ФРАГМЕНТ ТЕКСТА.
►
Мир моих музыкальных пристрастий был населен исключительно классиками. И меня совершенно не интересовало то, что в те времена коротко именовалось «джазом», но что на самом деле было миром эстрадных песен. (Средний американец имел очень смутное представление о том, что такое «настоящий джаз», а любое произведение популярной музыки — в особенности если оно было построено на синкопах или имело быстрый и четкий ритм — считалось «джазом».) Гершвина, сочинителя популярных мелодий, я ставил ничуть не выше всех остальных авторов популярных песен, относясь к американской легкой музыке со всем снисхождением и снобизмом юноши, который не может испытывать ничего другого к тому, что не вышло из-под пера композитора-классика. Слушать Гершвина, Керна или Берлина было для меня все равно что бродить где-то на задворках музыкального города, и я редко отваживался на такие прогулки.

Однако при всем моем высокомерии и аристократических амбициях я питал слабость к одному из самых «неблагородных» музыкальных жанров — мюзиклам. Честно говоря, я был просто на них помешан. Не проходило и недели, чтобы я не отправился на спектакль в «Палас» на Бродвее или в Алгамбру в Гарлеме, летом — в «Брайтон Бич» недалеко от Кони-Айленда в Бруклине. И меня совершенно не смущало, что часто я смотрел уже виденное до этого не один раз. Я был настолько очарован Патом Руни III, когда он пел и танцевал в спектакле, Дочь Рози О'Грейди" (The Daughter of Rosie O’Grady), и Норой Бэйес, когда она исполняла "Блеск луны" (Shine On Harvest Moon), и Билом Робинсоном, когда он ловко отбивал заразительную чечетку, то взбегая вверх, то спускаясь вниз по лестнице, что у меня всегда дух захватывало от восторга, хотя я видел все это уже по крайней мере раз десять.

Однажды (это было в 1923 году) на утреннем спектакле одна из очень популярных в то время актрис — не то Нора Бэйес, не то Софи Таккер — исполнила музыкальный номер, который я слышал впервые и который просто потряс меня. Никогда прежде я не слышал в американской популярной музыке столь свежей и полной темперамента мелодии, мелодии, настолько новой по своему ритму и интонациям, настолько необычной по своим интервальным переходам. Называлась эта песня "Лестница в рай" (I'll Build a Stairway to Paradise) — по первой строке припева. Через несколько дней я приобрел экземпляр нот. На обложке крупными буквами стояло имя автора — Дж. Гершвина. Не в силах сдержать своих чувств, я написал восторженное письмо, в котором выразил бурное восхищение этой песней. Стараясь продемонстрировать свою осведомленность, я выгодно сравнил ее с высокохудожественными песнями Гуго Вольфа и Рихарда Штрауса, твердо намереваясь сразить Гершвина своей музыкальной эрудицией. Я отметил, что появление столь замечательной песни, как "Лестница в рай", знаменует собой рождение американской высокохудожественной песни. В конце письма я обратился к Гершвину с просьбой оказать мне любезность и разрешить встретиться с ним лично.
◄
[Строки из источника данных]
►
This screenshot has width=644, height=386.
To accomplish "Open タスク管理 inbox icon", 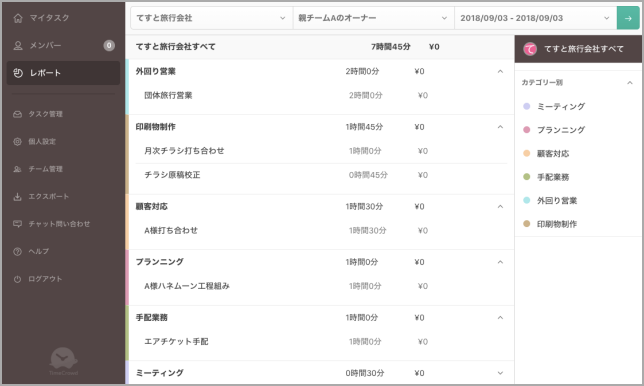I will 17,114.
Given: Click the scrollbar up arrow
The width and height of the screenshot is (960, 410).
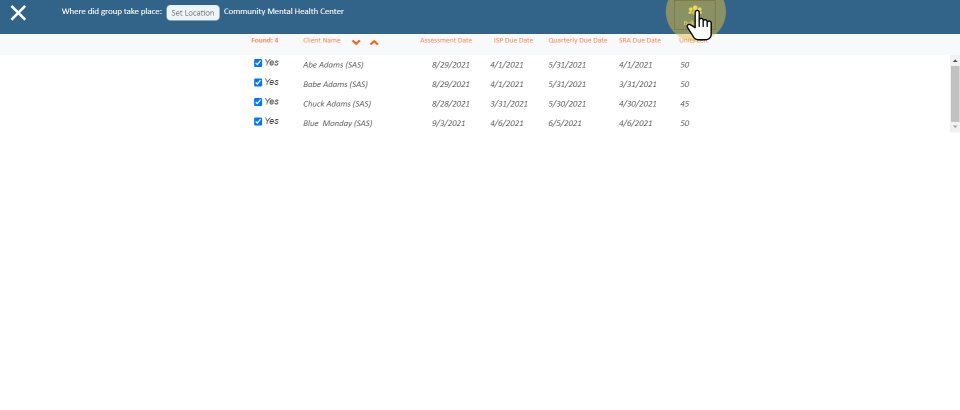Looking at the screenshot, I should [954, 60].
◄
ЗАДАНИЕ.
Напишите продолжение отрывка воспоминаний о Гершвине, начиная сразу после его последнего предложения. Эти строки — отдельный материал и к отрывку воспоминаний о Гершвине не относятся.

ОТВЕТ.
Позднее, когда он стал знаменитым и каждая минута была у него на счету, дверь его дома была всегда гостеприимно открыта для каждого, кто хотел его видеть, невзирая на причины визита. Так я был приглашен на встречу с ним в контору его издателя Т.Б. Хармса.

Слово "обаяние", к сожалению, стерлось от частого употребления, но это единственное слово, которое я могу найти, чтобы описать свое первое впечатление от встречи с Гершвином. Гершвин, несомненно, обладал огромным обаянием, не случайно, еще когда он был совсем молодым, многие всемирно известные композиторы и певцы были потрясены им и чувствовали в нем нечто совершенно непохожее на других. Было что-то особенное в его открытости (которую некоторые принимали за наивность и простодушие), в его бьющей через край энергии, в его заразительной восторженности, целеустремленности, которые проявлялись не только в том, что он говорил, но и в том, как светилось во время разговора его лицо, — все это страшно притягивало к нему людей.

Эта встреча положила начало нашей дружбе с Джорджем Гершвином. Мы так и не стали настоящими друзьями, в том смысле, в каком ими были его друзья Билл Дэйли, Оскар Левант и Джордж Паллей. Но мы часто встречались по разным поводам, и я, не без основания, полагаю, всегда испытывали друг к другу очень теплые чувства. Наверное, та разница в возрасте, которая нас разделяла, а с ней и разница в жизненном опыте делали невозможными более близкие отношения.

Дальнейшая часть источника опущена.